Didier Acouetey : Chaque pays à ses particularités, j’aime des choses particulières dans chaque pays que je fréquente. Je suis né à Lomé, donc c’est toujours un plaisir de revenir chez moi. Quand je vais à Abidjan, il y a des endroits que j’aime beaucoup, en Afrique du Sud, à Singapour ou à New York, c’est pareil. En gros, il y a une part de moi dans plusieurs pays du monde, mais comme on le dit souvent, on ne se sent bien nulle part ailleurs que chez soi et donc finalement le Togo est toujours l’endroit où je me sens mieux, parce que j’ai grandi à Lomé, il y a des choses et des endroits de mon enfance que j’aime particulièrement.

Ce fut un plaisir de passer ces moments d’échange avec vous. Quel est le message que vous voulez transmettre pour mettre fin à cet entretien ? 

Didier Acouetey : Ma conviction, c’est que l’Afrique, par sa géographie, ses richesses humaines, naturelles, sa jeunesse est forcément le continent d’aujourd’hui et de demain. Il s’avère simplement que nous avons eu des accidents historiques qui nous ont empêché de réaliser les potentiels de l’Afrique, contrairement aux autres pays du monde. Il est temps qu’on réalise ce potentiel de l’Afrique, surtout à travers sa jeunesse et les bonnes politiques publiques.

Ce qu’on a pu voir récemment au Gabon ne peut qu’être désespérant pour les jeunes du continent, pareil pour le drame en cours dans les pays du sahel. Si nous avons un minimum de bonne gouvernance dans nos pays, et qu’on investit massivement sur la jeunesse en matière d’éducation, de formation, et qu’on croît dans nos secteurs privés, nos PME, je crois réellement qu’on peut réaliser le potentiel de l’Afrique avec en plus l’industrialisation du continent. Alors mon message, c’est qu’on doit croire en l’Afrique, parce que c’est ici que l’histoire du monde va se rejouer comme dans le passé. Sauf qu’aujourd’hui, lorsqu’ l’on montre l’image de l’Afrique, ça ne donne pas envie d’y croire et c’est pourquoi les médias comme les vôtres sont importants, parce que vous donnez une autre image de l’Afrique pour que l’on commence à y croire de nouveau, à s’engager et à s’investir.

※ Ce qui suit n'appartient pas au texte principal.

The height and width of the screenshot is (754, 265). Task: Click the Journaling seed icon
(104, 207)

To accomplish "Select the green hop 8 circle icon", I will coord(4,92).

Donc le message, c’est croire en l’Afrique, c’est s’engager pour l’Afrique et que nos gouvernants soient plus rigoureux dans la manière dont les pays sont gérés et la manière dont les ressources sont utilisées au profit des populations pour répondre aux enjeux d’éducation et de développement social. Et si chacun d’entre nous s’y met, peut-être que dans 10, 15, voire 20 ans, nous pourrions y arriver.